# [Problems to solve]
1 - In the article on mounting the HEX Wasp red dot sight, what footprint do the Hellcat OSP and Hellcat RDP pistols have?
2 - Reproduce a passage from the HEX Wasp red dot article word for word, starting at the words "HEX Wasp red" and ending after "they loosen over time.".
3 - Carry on the article about mounting the HEX Wasp red dot sight, picking up after its final sentence.

═══ Selected excerpt ═══

I used to think that red dot sights on defensive pistols were the wave of the future. Well, the future is now, and Springfield Armory’s HEX Wasp micro red dot sight is an excellent choice when it comes to mounting a red dot on the slide of a micro-compact handgun. I have a Wasp on my Hellcat RDP and I love it.

Over the past few months of working with and shooting my Wasp-wearing RDP 9mm, I’ve found some tried and true strategies for getting my optic defense-ready and keeping it that way.

HEX Wasp red dot mounted to Hellcat pistol with white paint to see if screws loosen over time
Marking the screws with white paint can help you spot if they loosen over time.

The Why

Mounting an optic on a defensive handgun is serious business. The most important trait of a solid defensive pistol is reliability. That reliability must extend to the sighting system. A properly mounted red dot sight is a more reliable sight, so it only makes sense to ensure that our HEX Wasp is mounted properly as we dial it in.

HEX Wasp micro red dot sight on Hellcat RDP pistol with tools to mount it
The HEX Wasp micro red dot sight comes with everything you need to get it dialed in — including a well-written owner’s manual.

Mounting the HEX Wasp to slim Springfield Armory pistols like the double-column Hellcat OSP and Hellcat RDP, or the single-stack XD-S Mod. 2 OSP, is a piece of cake. These pistols both feature the Springfield Micro Footprint (compatible with the Shield RMSc) and match up to the HEX Wasp right out of the box. There is no need for gunsmithing or an adapter plate. This provides some serious advantages.

First off, the fact that your Springfield OSP (optical sight pistol) arrives from the factory cut for optics saves you time and money. Quality doesn’t come cheap, and finding a good gunsmith to machine your pistol slide can be expensive and time consuming. Buying an OSP gun from Springfield Armory makes sense as it saves time and money that custom machining takes and guarantees it’s done right.

The How

When it comes to mounting the Wasp, the ability to mount directly to the slide you get with a Springfield Armory Hellcat OSP or XD-D Mod. 2 OSP is seriously advantageous. For starters, the process is simple. No additional hardware, no plate and fewer screws. The result is fewer points of potential failure.

═══ Extracted material ═══

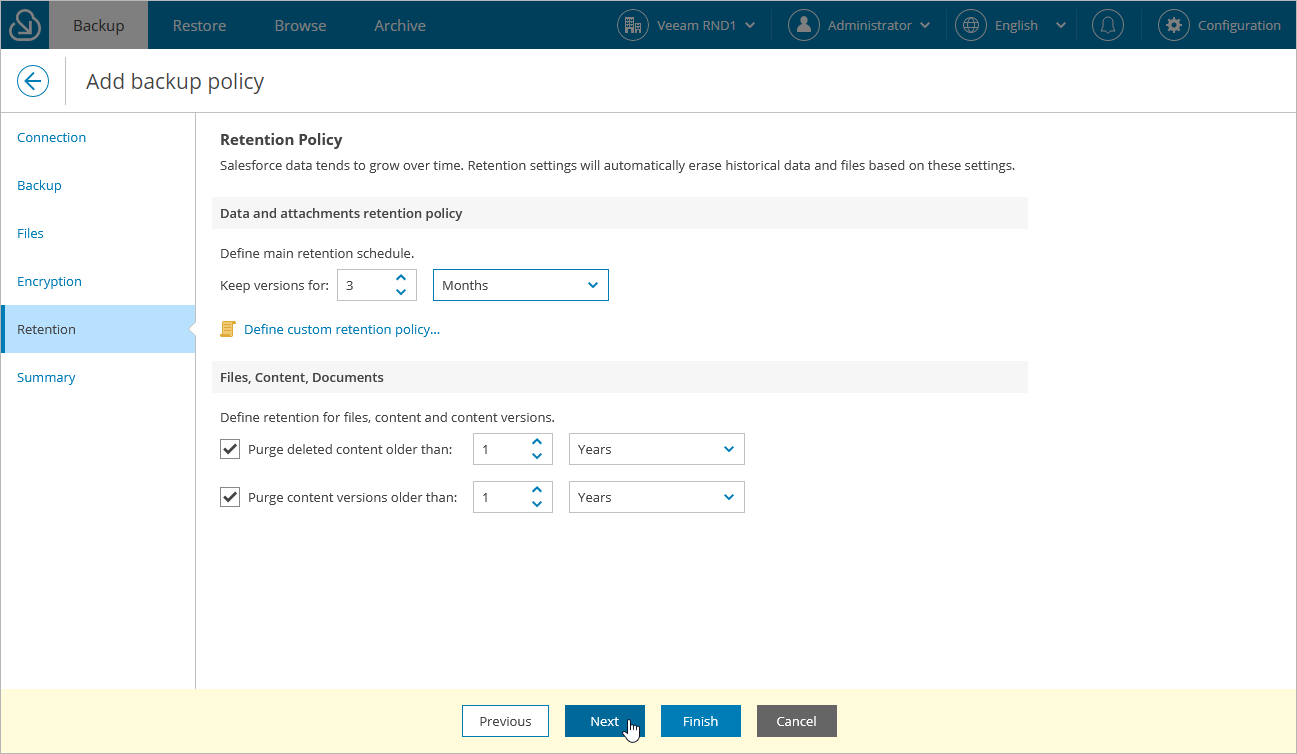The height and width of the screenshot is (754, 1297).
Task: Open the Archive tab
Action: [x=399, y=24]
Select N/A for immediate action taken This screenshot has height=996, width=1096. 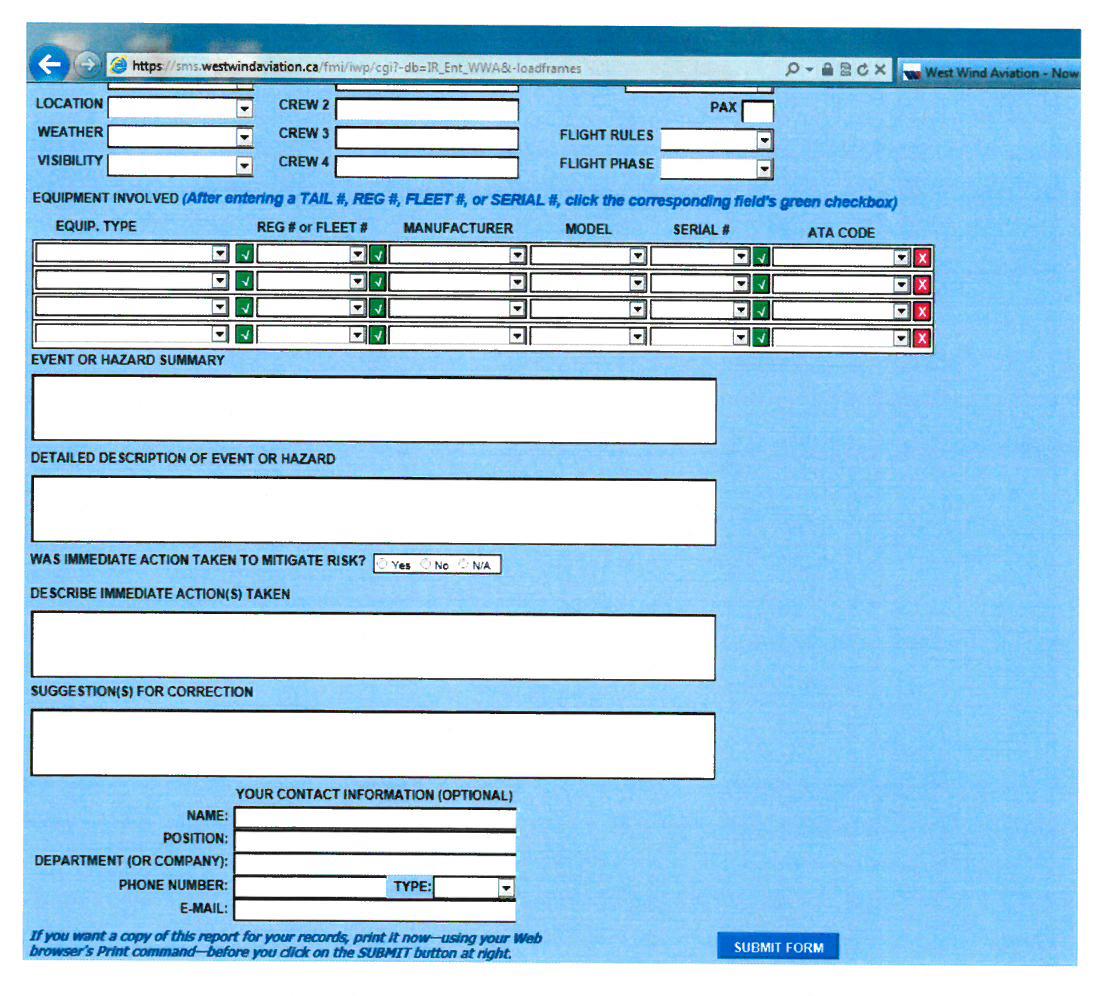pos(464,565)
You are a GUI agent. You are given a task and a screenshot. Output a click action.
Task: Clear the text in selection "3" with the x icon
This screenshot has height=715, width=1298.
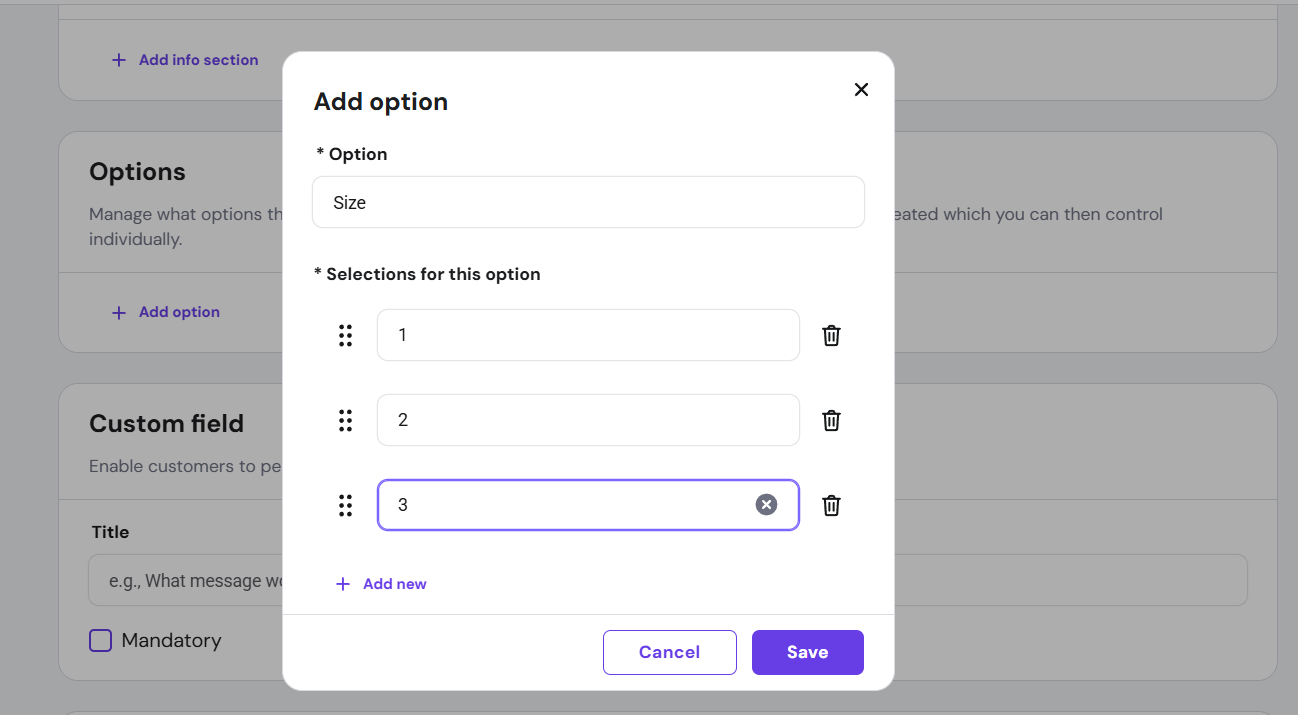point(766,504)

═══

# [Responses]
1 - The Springfield Micro Footprint, which is compatible with the Shield RMSc.

2 -
HEX Wasp red dot mounted to Hellcat pistol with white paint to see if screws loosen over time
Marking the screws with white paint can help you spot if they loosen over time.

3 -
HEX Wasp optic with the Springfield Hellcat RDP and boxes of ammo
The graduated dial mates with the 1.5mm hex key to make adjusting the Wasp’s windage and elevation an accurate affair.

The omission of a mounting plate also lowers the optic closer to the slide. This makes the package more compact, more durable, and maybe most importantly, it allows the co-witnessing of the stock sights. Having my Hellcat RDP U-Dot sights as a back-up probably won’t be necessary, but it does make me feel more secure.

The HEX Wasp has a short, succinct and well-written manual that is worth the read. One of the most important details included is the torque specifications for the Wasp’s mounting screws. Torque is a measurement of how much energy is used to tighten a fastener. Too loose, and your optic won’t stay mounted firmly. Too tight, and you will damage the screws, the threaded holes, or both.

In the case of the HEX Wasp, the number is 15 inch-pounds. To measure the torque on small screws for mounting optics, I use a Wheeler F.A.T. Wrench. This makes precisely measuring the torque very easy, and well worth the expense of the wrench.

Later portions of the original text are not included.